● **Directions**:
Each line in the records below, from the one that contains "For every named target in this 542×2576" to the one that contains "Do Not Sell My Information (396, 2497)", should be reproduced exactly, the first and last included.

Records for processing below:

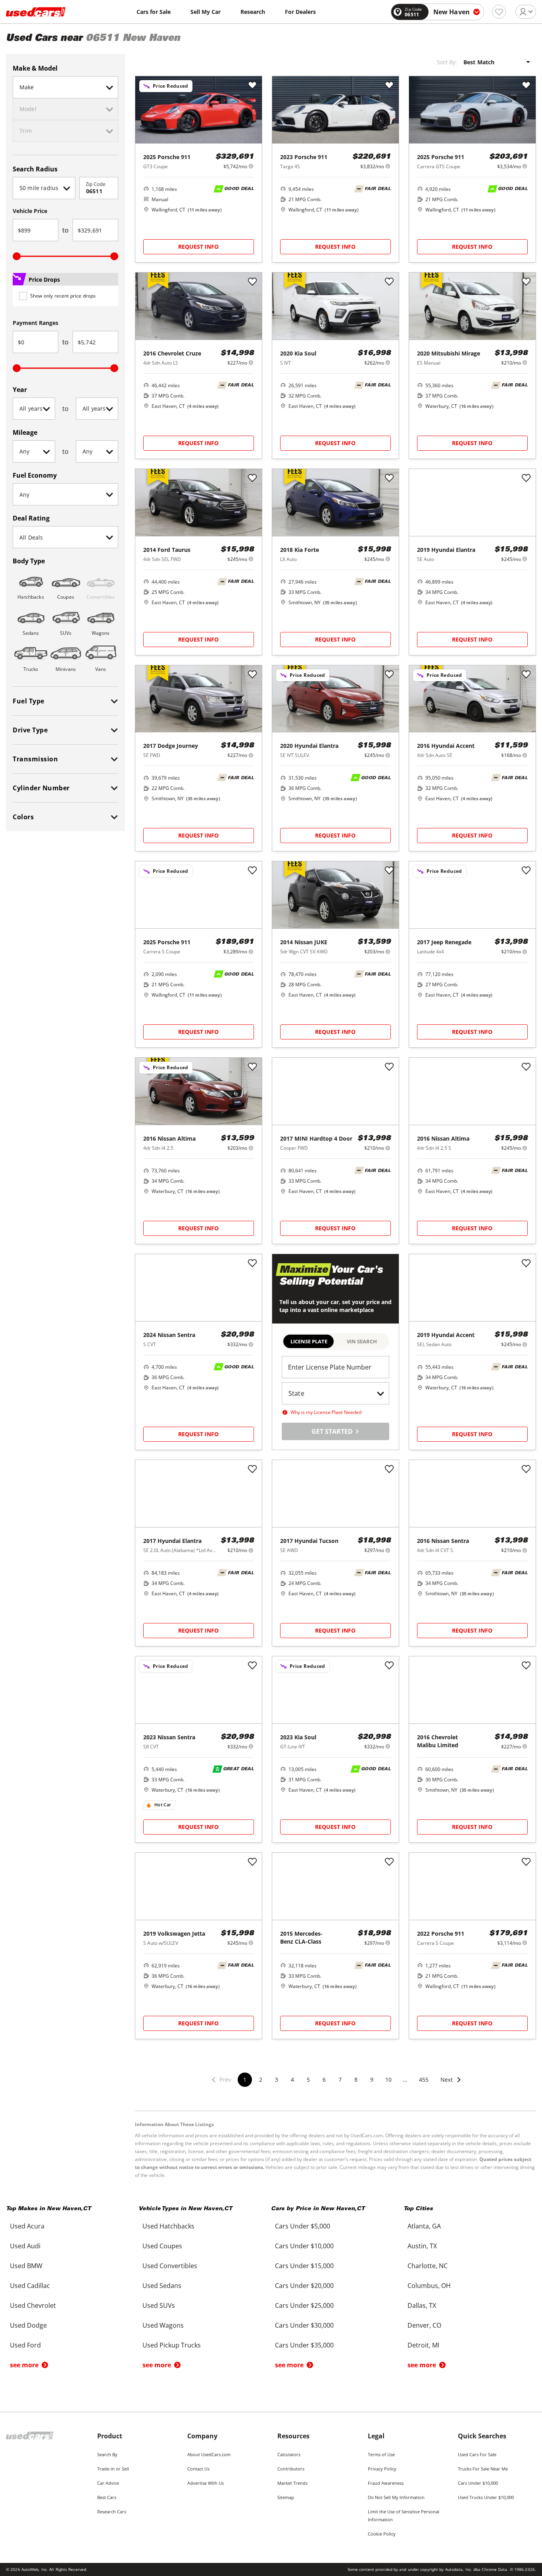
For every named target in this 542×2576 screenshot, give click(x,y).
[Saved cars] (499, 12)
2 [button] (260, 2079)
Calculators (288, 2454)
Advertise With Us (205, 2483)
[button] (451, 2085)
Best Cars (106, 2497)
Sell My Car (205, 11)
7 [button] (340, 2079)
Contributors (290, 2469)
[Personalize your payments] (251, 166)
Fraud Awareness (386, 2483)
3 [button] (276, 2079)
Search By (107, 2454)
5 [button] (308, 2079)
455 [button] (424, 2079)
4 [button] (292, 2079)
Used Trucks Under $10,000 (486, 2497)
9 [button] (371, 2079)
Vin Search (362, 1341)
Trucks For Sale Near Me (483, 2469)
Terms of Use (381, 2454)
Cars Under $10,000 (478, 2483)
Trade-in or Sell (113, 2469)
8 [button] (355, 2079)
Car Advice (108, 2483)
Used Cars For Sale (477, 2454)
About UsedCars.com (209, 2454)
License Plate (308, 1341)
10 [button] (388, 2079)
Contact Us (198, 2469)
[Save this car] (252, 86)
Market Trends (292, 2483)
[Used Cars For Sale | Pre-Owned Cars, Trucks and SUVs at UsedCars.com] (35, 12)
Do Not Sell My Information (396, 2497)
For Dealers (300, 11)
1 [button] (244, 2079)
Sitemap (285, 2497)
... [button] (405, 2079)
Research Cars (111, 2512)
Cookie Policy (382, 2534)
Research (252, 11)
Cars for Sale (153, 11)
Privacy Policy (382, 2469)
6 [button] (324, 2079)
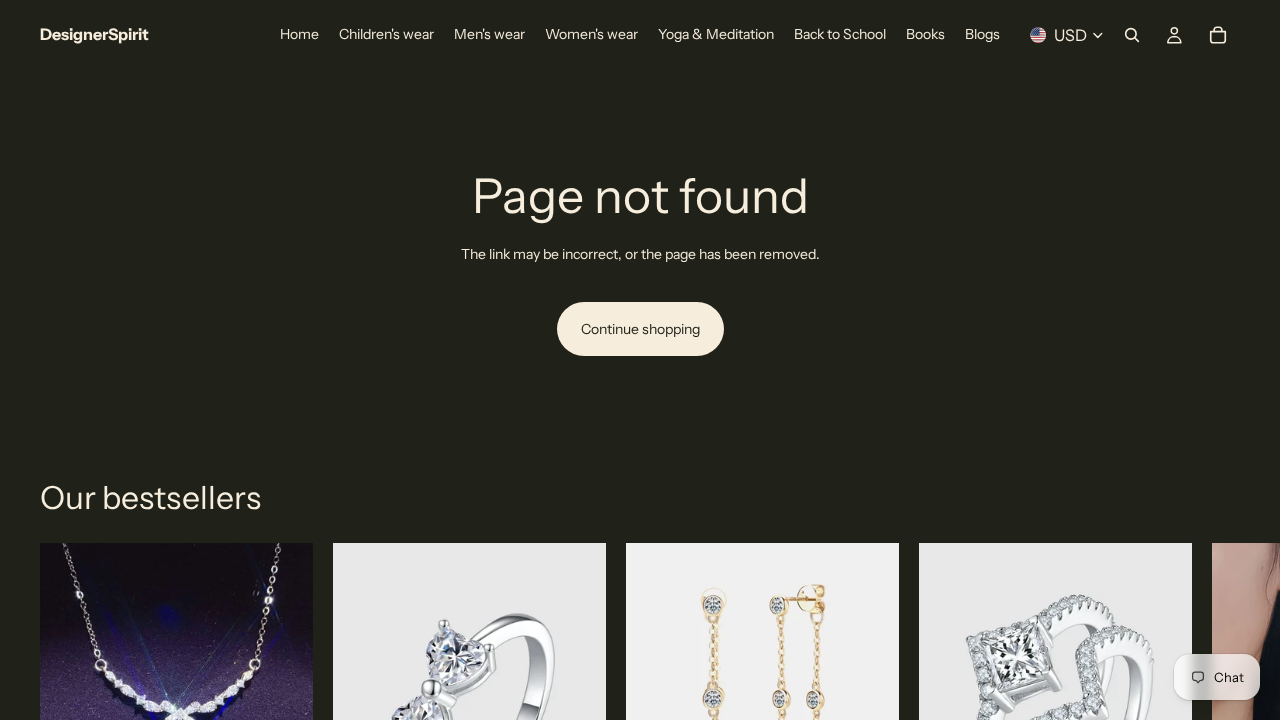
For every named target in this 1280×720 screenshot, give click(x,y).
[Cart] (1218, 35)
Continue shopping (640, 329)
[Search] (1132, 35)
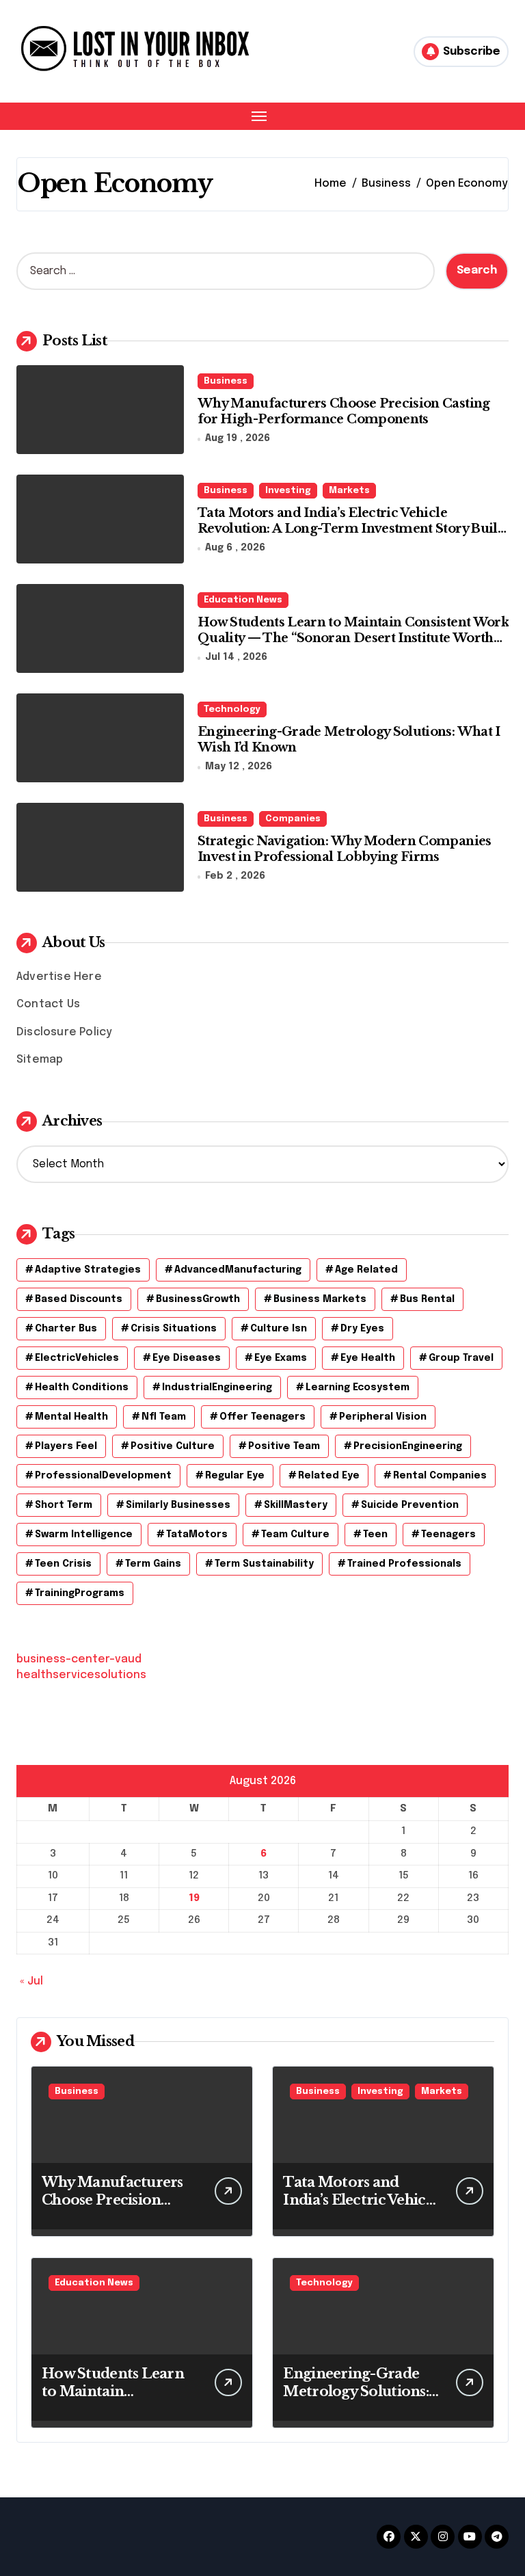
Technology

End of Records for processing.
Records for processing below:

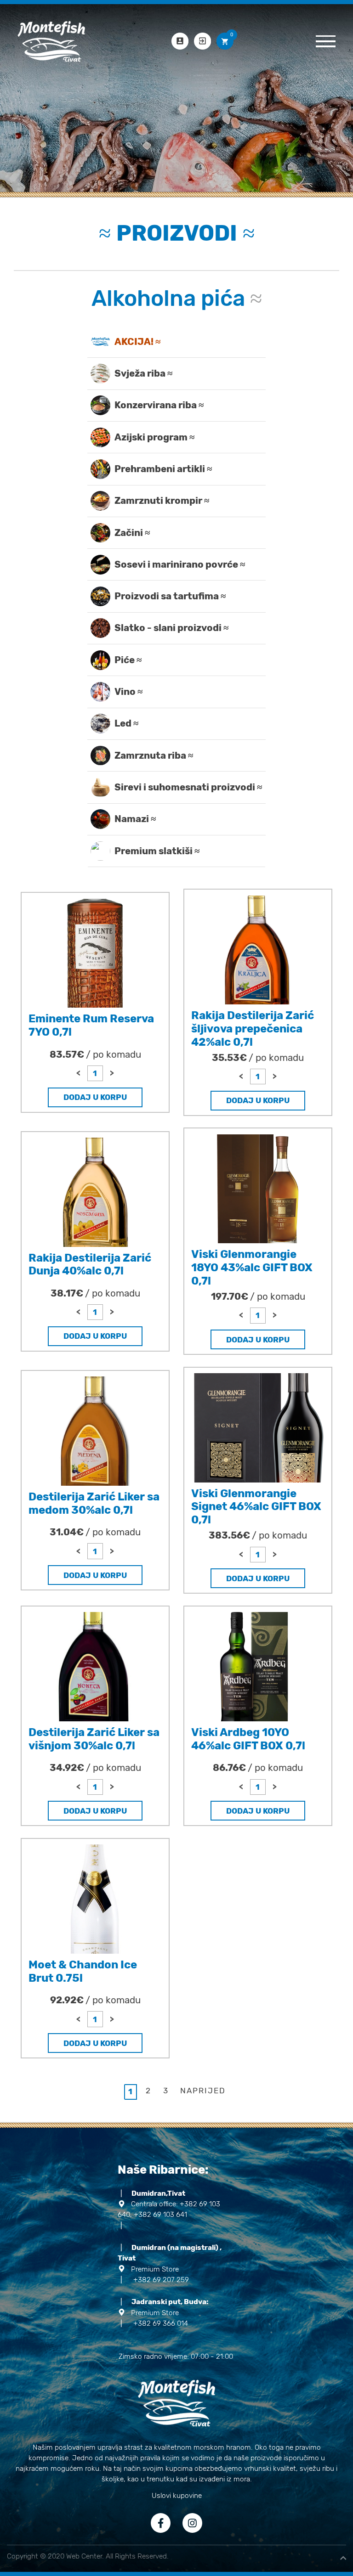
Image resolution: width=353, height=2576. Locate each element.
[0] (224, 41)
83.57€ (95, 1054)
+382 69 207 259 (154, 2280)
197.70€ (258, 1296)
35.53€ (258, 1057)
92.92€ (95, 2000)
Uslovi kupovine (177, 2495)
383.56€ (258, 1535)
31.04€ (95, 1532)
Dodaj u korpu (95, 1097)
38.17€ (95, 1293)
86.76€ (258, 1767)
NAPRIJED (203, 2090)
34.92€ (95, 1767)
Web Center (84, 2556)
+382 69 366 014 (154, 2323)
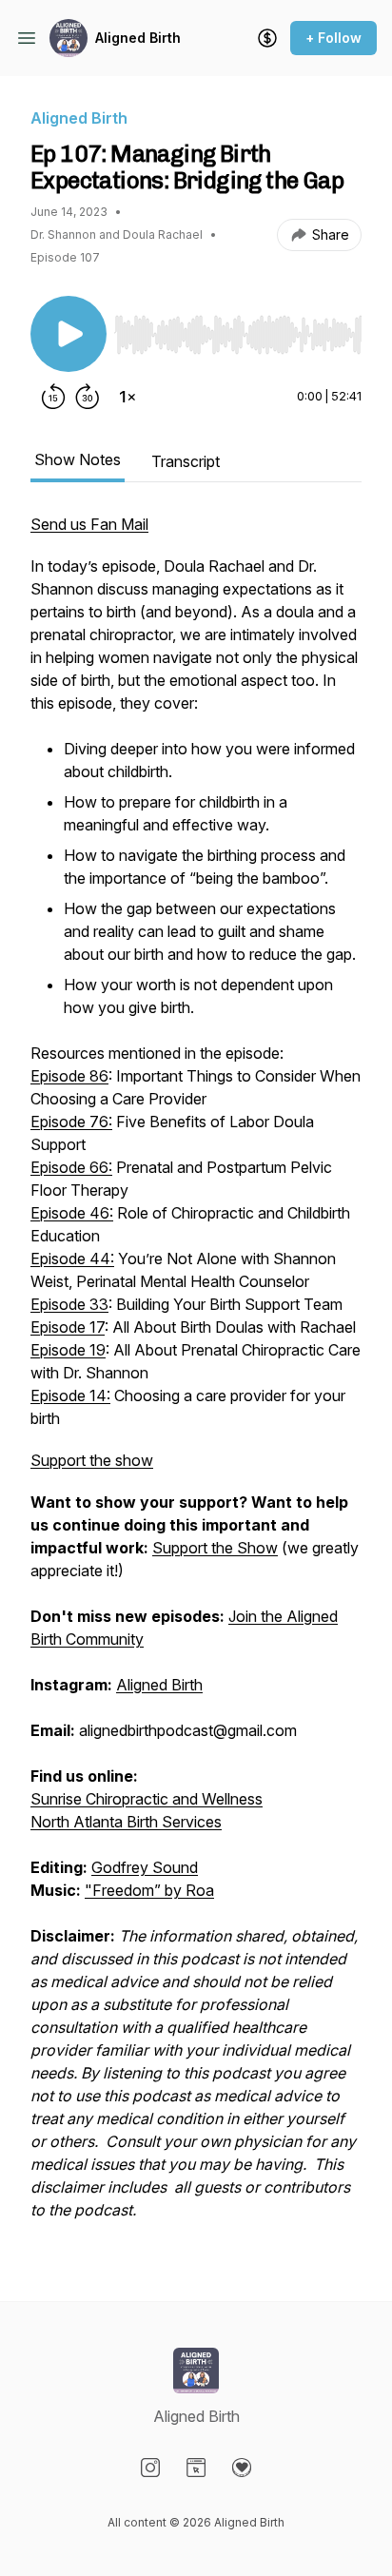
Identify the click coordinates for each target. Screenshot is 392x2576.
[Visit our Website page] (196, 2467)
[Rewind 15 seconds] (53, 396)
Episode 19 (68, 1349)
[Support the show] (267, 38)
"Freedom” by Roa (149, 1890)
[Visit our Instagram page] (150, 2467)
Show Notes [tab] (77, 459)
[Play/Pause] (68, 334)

End of Records for processing.

● **Your response**:
For every named target in this 542×2576 screenshot, give click(x,y).
[Saved cars] (499, 12)
2 [button] (260, 2079)
Calculators (288, 2454)
Advertise With Us (205, 2483)
[button] (451, 2085)
Best Cars (106, 2497)
Sell My Car (205, 11)
7 [button] (340, 2079)
Contributors (290, 2469)
[Personalize your payments] (251, 166)
Fraud Awareness (386, 2483)
3 [button] (276, 2079)
Search By (107, 2454)
5 [button] (308, 2079)
455 [button] (424, 2079)
4 [button] (292, 2079)
Used Trucks Under $10,000 (486, 2497)
9 [button] (371, 2079)
Vin Search (362, 1341)
Trucks For Sale Near Me (483, 2469)
Terms of Use (381, 2454)
Cars Under $10,000 (478, 2483)
Trade-in or Sell (113, 2469)
8 [button] (355, 2079)
Car Advice (108, 2483)
Used Cars For Sale (477, 2454)
About UsedCars.com (209, 2454)
License Plate (308, 1341)
10 [button] (388, 2079)
Contact Us (198, 2469)
[Save this car] (252, 86)
Market Trends (292, 2483)
[Used Cars For Sale | Pre-Owned Cars, Trucks and SUVs at UsedCars.com] (35, 12)
Do Not Sell My Information (396, 2497)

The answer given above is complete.